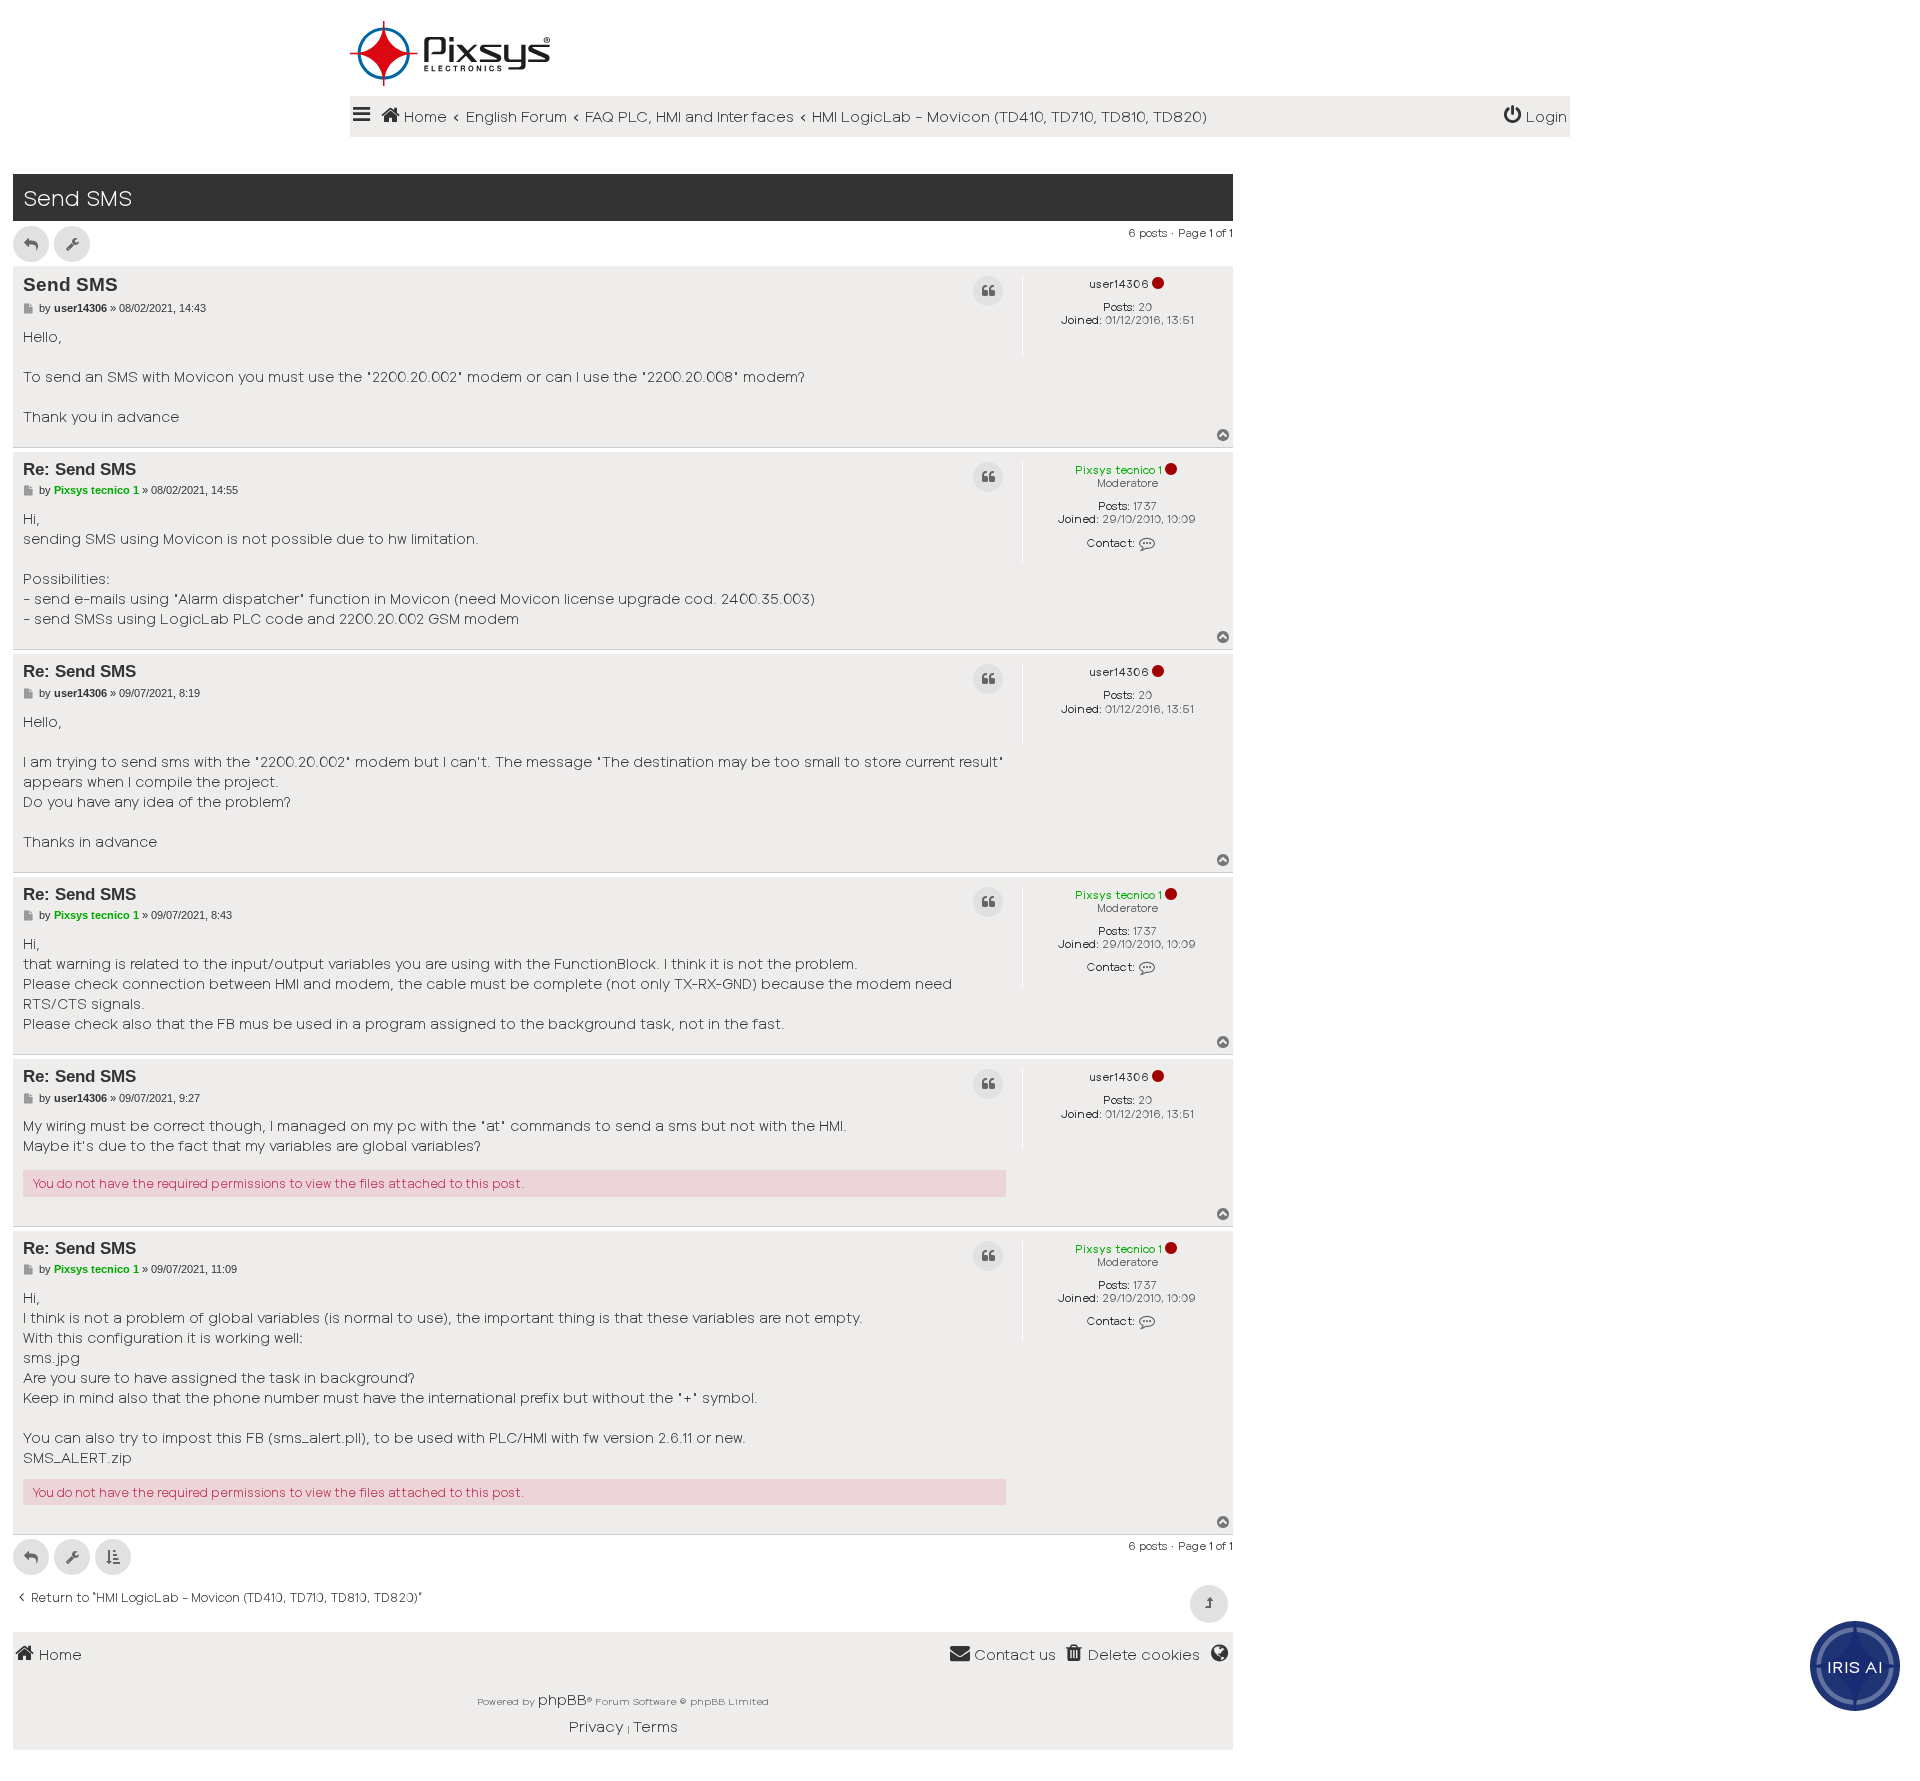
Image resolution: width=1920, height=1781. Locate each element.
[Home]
****************
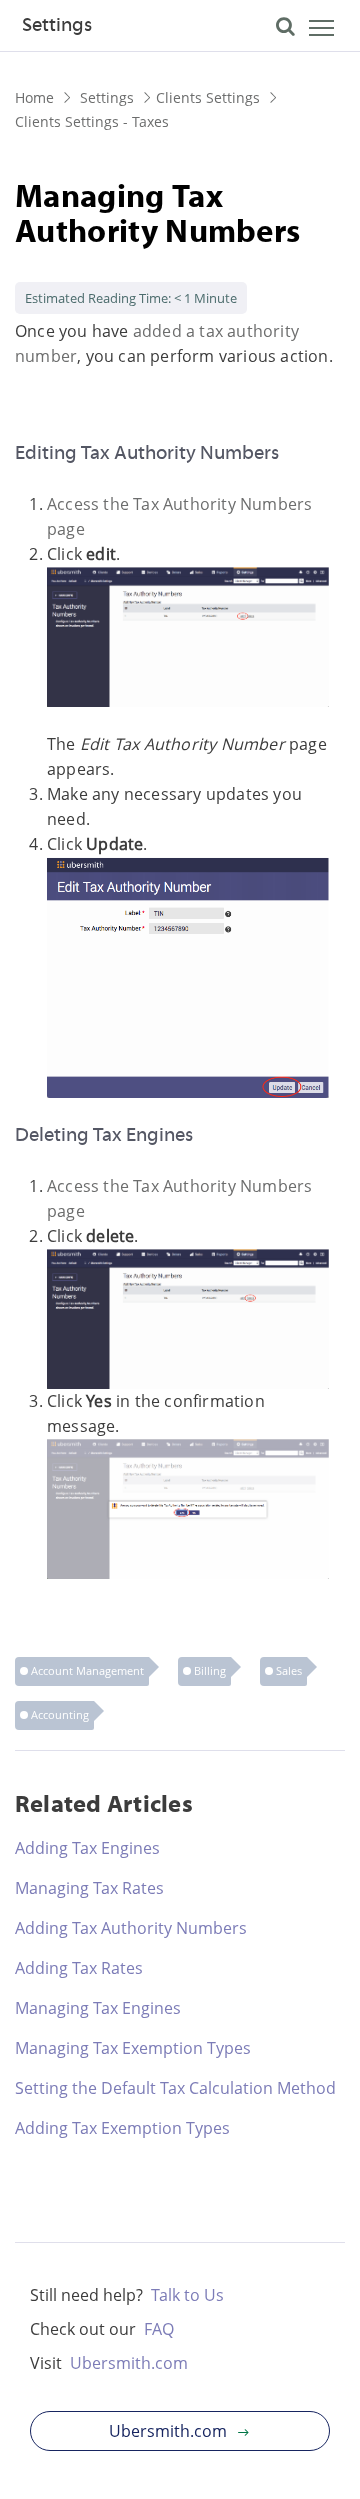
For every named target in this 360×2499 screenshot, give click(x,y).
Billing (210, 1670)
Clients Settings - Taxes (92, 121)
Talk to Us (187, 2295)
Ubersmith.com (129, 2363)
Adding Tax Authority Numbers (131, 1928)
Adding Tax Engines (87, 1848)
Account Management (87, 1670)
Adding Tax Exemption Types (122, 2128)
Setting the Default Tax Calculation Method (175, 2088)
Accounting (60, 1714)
****************
▶ TASK INSTRUCTIONS: Take the lines above from the one containing "Adding Tax Engines (87, 1848)" down to the one containing "Accounting (60, 1714)", and transcribe them exactly, both ends included.

▶ OUTPUT OF THE TASK:
Adding Tax Engines (87, 1848)
Account Management (87, 1670)
Adding Tax Exemption Types (122, 2128)
Setting the Default Tax Calculation Method (175, 2088)
Accounting (60, 1714)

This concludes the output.